Monday, May 02, 2005

Footnoted Gammons on the Royals

A Royal mess

The most disappointing team in April was likely the Royals. "I know a lot of our fans are disappointed and frustrated," K.C. general manager Allard Baird says. "But we have to build the right way. This is the way we have to go, and if anyone has to be fired, then fire me."

(DL: How can a Royals team that was widely regarded as the worst team in baseball heading into the season be characterized as "disappointing"? They've accomplished that goal, and worst will simply be a matter of degree - "seasonal" or "historical". Disappointing would imply there was a glimmer of hope, but alas, there was none.)

Baird is encouraged by his young pitching. Zack Greinke, Denny Bautista and Runelvys Hernandez (who still is getting his command back after undergoing Tommy John surgery) are the core of a future rotation, while Andy Sisco (20 strikeouts, two earned runs allowed in 18 innings pitched) was a great Rule V pickup from the Cubs, and Ambiorix Burgos shot out of Double-A hitting 98 mph on the radar gun.

(DL: Indeed.)

Come July, the Royals will be looking to make some deals for young players.

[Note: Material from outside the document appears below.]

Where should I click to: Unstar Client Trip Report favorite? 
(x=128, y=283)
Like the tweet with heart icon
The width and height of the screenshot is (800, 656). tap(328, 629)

Mike Sweeney would love to go to the Dodgers. Brian Anderson could be available, as could Jeremy Affeldt, who will be a fourth-year arbitration case at the end of the season.

(DL: Sweeney might love to go to the Dodgers, but I can't imagine the feeling is mutual, unless the Royals are buying. Right now, who would want to trade for Jeremy Affeldt?)

Baird's problem is that ownership doesn't breed relationships with young players. Affeldt had to go to arbitration over a $200,000 difference. Ken Harvey was shipped to Triple-A Omaha to open the season for arbitration reasons. That undermines what Baird and manager Tony Pena are trying to accomplish.

(DL: True, its important that the franchise breed good relationships with their young players. No players want their team run like Rachel Phelps, and making nice MIGHT help the team's chances of getting a hometown discount when their accomplished players lurch towards free agency (but retaining expensive free agents isn't the goal anyway). But wake me when Gammons focuses on players that have actually contributed something. Jeremy Affeldt has gotten progressively WORSE since his major league debut. He's a major disappointment. Why are the Royals obligated to simply pay what he's asking? Does Affeldt bear no responsibilty for not coming to a compromise, perhaps by acknowledging that he hasn't been good?

No need to even comment about the importance of building a strong relationship in order to retain Ken Harvey. But managing service time properly is ESSENTIAL for a small-market franchise. Does Gammons not recognize this?)

2 Comments:

At 12:30 AM, Blogger Daniel said...

The Harvey/arbitration thing still blows me away. I mean, what would he make in arbitration, really? Why do they care that much?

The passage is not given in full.